You are a human man living in a world that wants men to think feelings = shame. Our men are too often told to ‘man up’ and take it like a ‘man’.

Instead of sitting with you in your feelings and bearing witness to your truth, I told you not to feel stressed. I wanted to give you hope and share my optimism with you. I wanted you to know everything would be ok because I have faith that it will be. I asked you to numb yourself, and I’m sorry about that. 

Now I wonder how many other times I have unintentionally created an unsafe environment for you to feel in. 

We live in a society where men can spend a lifetime working and living side-by-side and never utter a true feeling or express their fear. We are told that fear is a weakness and vulnerability is bad. But to be vulnerable in our truth is the bravest thing we can do as humans. 

One of my biggest fears is that we will unwittingly teach our son that he isn’t allowed to feel either. 

I thought I was immune to this because our world says it’s more acceptable for women to cry and feel, so I knew at the very least our son would have a soft place to land and shed his tears. 

But I forgot that our boy will be a man one day, and he will learn how to be that by watching you. He will learn how to feel or not feel from his friends and the media and you. 

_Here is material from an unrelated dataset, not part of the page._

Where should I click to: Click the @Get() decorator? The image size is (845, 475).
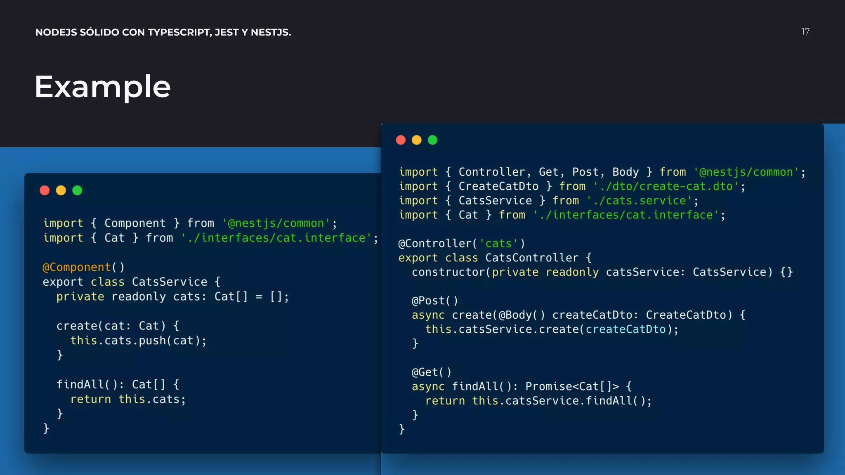(x=431, y=372)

You have a hard job, being a man in this world. To add to your challenge, you work in an industry built upon macho bravado and traditional patriarchal values. Misogyny is rampant and women are degraded and looked down on for all the qualities that make them women: femininity, sensitivity, softness, and empathy. 

You spend most of your waking hours in a place that condemns real human connection and shuns vulnerability. The stoic message that feelings are not ok is woven tightly into the fabric of our industrial society. It must feel like an impossible feat to imagine coming home and taking off your armor. 

We are designed to feel, and cry, and hurt. And we are also designed as a vessel to be filled with love, and joy, and tenderness. We can’t numb the bad feelings without numbing the good ones too. If we choose to ignore the painful parts of life we will never fully feel what it is to be loved completely and be completely loved. 

When other people’s feelings make us uncomfortable it’s because we sense our own fear and insecurity, and we want that to go away. So we pull out the biggest gun we’ve got and aim our shame right at the person we’re supposed to love and support. I won’t do that to you again.

If your feelings ever make me feel defensive or uncomfortable I will take three deep breaths and know that fear is trying to make your feelings about me, when really, they are only yours to shape and own. They are your truth.  

The next time you express a feeling (and I hope you will), whether it’s a hard feeling or an easy feeling, I promise to sit with you in that moment without judgment or agenda. I will be vulnerable with you in that space so you are not alone, and hopefully, you will feel safe, and seen, and loved. 

Love, 

Wife

 

Cara Steinmann
Cara Steinmann is a business development and strategic partnership consultant for purpose-driven female founders. She's also a longtime health and wellness writer, former personal trainer, and certified meditation & mindfulness instructor.